In the cTAKES email thread, translate "You cannot extend that class as it is immutable." into Spanish.

EXTRACT PROVIDED:
** BEGIN **

Hi Tomasz,
The change to lowercase is also done in the dictionary code.  
Unless you want to make a database for the previous dictionary lookup module 
(it looks like you don't), you shouldn't bother with the old dictionarytool.jar
Use the newer dictionary-gui in sandbox instead.
The class there is org.apache.ctakes.dictionary.creator.util.TextTokenizer
In the getTokenizedText(..) method, line 177, just remove the .toLowerCase()

In the ctakes -fast module code you will need to replace the 
...dictionary.lookup2.util.FastLookuptoken and remove the .toLowerCase() from 
the constructor method, line 45.  You cannot extend that class as it is 
immutable.

Sean

-----Original Message-----
From: Tomasz Oliwa [mailto:ol...@uchicago.edu] 
Sent: Wednesday, June 01, 2016 3:20 PM
To: dev@ctakes.apache.org
Subject: RE: cTAKES false positives, case-insensitivity

Another idea would be to create the dictionary without lowercasing the concept 
text and rare word in CUI_TERMS, but keep them as they are from the UMLS.

** END **

SUPPLIED DATA:
** BEGIN **

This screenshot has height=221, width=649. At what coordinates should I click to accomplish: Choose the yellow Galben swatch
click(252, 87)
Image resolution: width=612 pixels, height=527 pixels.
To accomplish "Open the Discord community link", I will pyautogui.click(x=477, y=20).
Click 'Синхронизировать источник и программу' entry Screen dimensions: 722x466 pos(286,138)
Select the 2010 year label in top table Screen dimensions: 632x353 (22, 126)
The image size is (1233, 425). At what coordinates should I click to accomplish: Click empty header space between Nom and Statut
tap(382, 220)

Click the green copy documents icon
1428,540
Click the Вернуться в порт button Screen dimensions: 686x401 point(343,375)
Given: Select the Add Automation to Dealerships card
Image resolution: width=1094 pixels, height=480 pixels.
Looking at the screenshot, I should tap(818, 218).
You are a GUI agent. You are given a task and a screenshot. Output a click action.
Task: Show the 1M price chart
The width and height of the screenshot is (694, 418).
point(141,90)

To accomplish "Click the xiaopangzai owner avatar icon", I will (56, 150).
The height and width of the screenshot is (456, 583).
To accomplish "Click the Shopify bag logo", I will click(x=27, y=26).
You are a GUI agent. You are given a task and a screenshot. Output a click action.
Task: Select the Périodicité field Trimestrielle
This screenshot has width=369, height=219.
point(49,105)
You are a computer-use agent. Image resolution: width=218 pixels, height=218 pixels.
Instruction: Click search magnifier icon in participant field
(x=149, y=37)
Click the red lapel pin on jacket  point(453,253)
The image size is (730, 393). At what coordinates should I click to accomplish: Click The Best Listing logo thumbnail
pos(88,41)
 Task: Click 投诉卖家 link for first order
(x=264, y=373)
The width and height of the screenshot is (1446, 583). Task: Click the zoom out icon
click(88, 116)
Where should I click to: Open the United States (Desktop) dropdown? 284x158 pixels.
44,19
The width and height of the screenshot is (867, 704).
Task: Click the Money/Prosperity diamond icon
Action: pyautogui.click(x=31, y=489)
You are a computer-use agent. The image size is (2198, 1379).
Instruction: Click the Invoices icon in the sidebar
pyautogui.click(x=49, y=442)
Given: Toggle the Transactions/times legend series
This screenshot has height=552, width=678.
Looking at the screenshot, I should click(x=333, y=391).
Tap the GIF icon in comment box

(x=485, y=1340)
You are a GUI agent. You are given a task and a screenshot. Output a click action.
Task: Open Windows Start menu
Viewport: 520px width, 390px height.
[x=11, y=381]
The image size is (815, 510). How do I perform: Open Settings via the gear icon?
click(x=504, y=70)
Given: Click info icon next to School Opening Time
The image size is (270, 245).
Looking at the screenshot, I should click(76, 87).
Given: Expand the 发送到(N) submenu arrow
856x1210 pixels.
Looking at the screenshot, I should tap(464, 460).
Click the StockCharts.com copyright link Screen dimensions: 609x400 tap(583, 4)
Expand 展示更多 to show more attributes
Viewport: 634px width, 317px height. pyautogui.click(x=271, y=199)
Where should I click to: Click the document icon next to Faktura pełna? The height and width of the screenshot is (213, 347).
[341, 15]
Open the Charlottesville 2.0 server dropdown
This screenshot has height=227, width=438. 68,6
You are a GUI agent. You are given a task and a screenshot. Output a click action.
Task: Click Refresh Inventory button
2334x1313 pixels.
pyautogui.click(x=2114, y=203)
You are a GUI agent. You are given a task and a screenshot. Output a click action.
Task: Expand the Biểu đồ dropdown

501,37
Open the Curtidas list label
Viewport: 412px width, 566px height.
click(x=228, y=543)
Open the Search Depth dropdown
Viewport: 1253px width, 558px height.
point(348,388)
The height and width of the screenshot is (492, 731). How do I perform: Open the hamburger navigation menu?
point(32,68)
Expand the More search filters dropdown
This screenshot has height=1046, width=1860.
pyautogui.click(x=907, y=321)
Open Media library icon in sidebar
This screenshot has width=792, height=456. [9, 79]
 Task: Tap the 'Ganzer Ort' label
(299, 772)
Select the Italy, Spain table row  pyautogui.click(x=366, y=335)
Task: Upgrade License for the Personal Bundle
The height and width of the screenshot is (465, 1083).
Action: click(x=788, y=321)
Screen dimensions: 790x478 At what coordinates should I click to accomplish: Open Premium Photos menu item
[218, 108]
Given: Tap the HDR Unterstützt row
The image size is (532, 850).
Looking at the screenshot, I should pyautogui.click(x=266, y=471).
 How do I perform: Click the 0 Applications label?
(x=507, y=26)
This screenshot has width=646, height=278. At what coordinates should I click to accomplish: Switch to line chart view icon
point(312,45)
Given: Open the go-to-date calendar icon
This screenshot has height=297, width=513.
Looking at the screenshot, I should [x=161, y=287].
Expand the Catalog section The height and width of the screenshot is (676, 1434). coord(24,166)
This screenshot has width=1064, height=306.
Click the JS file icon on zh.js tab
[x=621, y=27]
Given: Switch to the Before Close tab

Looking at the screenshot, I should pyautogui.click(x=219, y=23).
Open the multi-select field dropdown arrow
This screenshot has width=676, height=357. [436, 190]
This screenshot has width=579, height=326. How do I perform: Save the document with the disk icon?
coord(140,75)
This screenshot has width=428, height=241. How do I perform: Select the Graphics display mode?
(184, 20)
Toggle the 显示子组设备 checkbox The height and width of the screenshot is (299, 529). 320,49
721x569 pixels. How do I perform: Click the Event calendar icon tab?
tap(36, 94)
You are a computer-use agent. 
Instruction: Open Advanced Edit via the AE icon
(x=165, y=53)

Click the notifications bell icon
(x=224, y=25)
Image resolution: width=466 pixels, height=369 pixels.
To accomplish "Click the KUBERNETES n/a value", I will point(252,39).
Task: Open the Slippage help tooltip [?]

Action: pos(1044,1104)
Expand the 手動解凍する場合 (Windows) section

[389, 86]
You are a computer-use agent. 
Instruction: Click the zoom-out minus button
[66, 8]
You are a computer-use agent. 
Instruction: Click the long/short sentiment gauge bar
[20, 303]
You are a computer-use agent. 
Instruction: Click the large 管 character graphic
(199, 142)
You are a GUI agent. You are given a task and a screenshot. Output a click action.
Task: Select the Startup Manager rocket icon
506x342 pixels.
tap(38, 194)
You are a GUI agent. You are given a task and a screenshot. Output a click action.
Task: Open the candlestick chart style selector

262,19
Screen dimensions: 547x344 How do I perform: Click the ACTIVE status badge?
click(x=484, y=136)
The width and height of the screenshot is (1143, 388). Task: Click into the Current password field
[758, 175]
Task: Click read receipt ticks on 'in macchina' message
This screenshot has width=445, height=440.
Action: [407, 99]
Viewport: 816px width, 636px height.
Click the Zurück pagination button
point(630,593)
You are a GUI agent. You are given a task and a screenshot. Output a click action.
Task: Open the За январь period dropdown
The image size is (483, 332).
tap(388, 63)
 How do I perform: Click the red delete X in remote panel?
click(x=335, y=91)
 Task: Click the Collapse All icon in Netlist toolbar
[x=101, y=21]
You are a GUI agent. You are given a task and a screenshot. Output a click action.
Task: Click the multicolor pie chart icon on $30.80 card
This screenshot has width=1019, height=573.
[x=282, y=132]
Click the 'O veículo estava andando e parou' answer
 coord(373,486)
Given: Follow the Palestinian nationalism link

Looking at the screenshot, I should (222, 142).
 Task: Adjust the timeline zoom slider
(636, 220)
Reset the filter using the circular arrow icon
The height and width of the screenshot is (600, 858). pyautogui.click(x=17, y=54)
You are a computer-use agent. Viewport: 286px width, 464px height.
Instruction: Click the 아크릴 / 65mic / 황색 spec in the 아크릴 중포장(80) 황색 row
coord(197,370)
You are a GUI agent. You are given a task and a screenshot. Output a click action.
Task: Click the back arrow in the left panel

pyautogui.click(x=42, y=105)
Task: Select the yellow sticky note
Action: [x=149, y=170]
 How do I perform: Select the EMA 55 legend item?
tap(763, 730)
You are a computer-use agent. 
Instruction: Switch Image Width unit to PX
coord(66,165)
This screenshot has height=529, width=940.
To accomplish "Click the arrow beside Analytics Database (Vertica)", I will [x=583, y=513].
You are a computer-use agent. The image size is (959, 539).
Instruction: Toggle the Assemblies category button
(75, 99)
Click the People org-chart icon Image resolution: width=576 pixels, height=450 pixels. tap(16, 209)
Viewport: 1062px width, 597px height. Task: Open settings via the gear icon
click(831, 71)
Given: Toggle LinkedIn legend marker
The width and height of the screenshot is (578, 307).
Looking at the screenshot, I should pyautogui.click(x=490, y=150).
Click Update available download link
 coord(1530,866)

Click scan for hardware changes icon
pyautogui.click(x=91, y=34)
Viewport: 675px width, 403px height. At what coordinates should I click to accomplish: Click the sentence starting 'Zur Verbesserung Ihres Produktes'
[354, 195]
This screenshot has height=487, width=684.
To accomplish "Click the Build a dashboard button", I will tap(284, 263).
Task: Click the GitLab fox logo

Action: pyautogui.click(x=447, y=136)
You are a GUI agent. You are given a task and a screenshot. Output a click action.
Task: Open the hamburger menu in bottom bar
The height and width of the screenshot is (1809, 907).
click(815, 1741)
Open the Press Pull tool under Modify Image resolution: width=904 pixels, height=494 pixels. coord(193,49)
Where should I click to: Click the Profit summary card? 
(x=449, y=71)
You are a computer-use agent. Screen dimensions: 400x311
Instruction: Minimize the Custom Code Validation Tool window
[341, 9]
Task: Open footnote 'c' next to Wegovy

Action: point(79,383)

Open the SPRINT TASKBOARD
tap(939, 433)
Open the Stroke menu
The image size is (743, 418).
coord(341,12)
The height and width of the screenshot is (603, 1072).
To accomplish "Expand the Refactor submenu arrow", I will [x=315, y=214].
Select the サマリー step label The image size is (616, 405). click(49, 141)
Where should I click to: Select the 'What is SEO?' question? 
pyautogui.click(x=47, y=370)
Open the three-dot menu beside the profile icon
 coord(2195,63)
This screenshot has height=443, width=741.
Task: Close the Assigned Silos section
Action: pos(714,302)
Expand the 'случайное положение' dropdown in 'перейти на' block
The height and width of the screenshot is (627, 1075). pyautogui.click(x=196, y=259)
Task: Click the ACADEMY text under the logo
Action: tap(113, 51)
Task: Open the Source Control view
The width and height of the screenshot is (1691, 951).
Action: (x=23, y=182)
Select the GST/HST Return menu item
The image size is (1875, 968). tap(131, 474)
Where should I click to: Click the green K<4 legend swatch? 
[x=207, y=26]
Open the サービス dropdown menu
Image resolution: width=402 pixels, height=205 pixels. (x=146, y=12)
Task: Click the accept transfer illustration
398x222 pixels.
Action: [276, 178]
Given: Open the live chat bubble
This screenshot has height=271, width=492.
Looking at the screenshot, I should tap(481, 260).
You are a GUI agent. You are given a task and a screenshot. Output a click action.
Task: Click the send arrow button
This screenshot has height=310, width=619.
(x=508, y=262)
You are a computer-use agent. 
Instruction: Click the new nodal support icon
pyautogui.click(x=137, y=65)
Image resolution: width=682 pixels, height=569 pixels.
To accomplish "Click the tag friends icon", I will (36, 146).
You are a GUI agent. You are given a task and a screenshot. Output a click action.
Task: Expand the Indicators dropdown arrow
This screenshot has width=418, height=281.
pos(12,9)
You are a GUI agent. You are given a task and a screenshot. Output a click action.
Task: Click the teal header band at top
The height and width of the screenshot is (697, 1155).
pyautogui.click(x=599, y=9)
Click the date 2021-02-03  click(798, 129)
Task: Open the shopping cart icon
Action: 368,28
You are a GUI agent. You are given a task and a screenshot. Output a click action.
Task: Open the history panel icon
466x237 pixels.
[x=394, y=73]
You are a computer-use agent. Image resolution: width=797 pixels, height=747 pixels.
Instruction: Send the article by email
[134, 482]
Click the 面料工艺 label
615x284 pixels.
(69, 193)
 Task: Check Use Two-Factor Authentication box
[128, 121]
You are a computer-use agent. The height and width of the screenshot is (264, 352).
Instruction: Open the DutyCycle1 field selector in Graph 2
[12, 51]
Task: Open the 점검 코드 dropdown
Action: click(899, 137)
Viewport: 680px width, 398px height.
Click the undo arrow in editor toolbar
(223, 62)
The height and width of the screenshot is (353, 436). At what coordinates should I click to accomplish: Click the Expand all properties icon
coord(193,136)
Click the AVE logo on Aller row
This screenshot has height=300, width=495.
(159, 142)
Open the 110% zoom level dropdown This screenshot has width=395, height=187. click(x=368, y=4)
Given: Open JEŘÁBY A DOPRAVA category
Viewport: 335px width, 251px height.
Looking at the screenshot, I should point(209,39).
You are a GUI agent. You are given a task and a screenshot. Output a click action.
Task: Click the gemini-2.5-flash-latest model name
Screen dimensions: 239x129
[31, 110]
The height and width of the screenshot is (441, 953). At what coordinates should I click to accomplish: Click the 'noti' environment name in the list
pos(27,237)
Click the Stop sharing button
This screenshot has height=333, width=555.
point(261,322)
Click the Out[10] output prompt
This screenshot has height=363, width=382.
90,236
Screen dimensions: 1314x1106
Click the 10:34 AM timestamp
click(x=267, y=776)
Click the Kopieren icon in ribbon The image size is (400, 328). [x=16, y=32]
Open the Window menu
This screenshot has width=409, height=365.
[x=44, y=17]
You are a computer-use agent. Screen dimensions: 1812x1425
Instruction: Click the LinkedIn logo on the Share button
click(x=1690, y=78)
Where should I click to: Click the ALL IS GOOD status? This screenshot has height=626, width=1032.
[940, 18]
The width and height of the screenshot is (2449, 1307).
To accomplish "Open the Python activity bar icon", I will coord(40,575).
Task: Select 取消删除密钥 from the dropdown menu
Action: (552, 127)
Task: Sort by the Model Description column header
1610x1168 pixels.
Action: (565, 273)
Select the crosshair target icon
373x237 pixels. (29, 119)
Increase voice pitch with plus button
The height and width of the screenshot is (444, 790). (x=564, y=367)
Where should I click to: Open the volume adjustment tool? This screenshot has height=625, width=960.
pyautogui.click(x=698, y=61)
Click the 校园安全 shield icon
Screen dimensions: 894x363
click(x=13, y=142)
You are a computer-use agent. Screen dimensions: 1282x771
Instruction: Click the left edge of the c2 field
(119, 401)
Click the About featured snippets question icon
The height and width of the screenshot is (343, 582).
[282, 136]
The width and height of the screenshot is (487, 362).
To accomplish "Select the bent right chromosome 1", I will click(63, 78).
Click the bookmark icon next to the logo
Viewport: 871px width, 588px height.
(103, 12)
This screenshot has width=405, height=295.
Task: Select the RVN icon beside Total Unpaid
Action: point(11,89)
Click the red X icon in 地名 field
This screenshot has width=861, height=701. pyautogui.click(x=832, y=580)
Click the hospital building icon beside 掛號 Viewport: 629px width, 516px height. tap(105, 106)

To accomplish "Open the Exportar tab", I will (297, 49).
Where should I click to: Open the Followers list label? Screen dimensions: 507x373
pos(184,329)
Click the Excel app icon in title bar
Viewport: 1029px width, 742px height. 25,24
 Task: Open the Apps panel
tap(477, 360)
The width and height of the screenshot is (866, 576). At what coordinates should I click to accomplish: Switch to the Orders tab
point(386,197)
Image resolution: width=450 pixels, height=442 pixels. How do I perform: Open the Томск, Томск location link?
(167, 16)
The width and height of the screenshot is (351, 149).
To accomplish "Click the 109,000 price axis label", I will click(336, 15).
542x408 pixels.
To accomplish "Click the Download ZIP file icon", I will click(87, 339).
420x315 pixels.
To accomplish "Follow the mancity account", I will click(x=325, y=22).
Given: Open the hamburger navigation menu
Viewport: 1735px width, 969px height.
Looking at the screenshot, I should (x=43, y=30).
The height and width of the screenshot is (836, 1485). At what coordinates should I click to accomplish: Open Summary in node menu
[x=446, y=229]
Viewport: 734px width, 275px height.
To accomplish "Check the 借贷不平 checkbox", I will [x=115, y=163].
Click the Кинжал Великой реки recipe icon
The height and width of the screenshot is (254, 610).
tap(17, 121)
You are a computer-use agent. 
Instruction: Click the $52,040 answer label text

** END **

EXERCISE ANSWER:
No puedes extender esa clase, ya que es inmutable.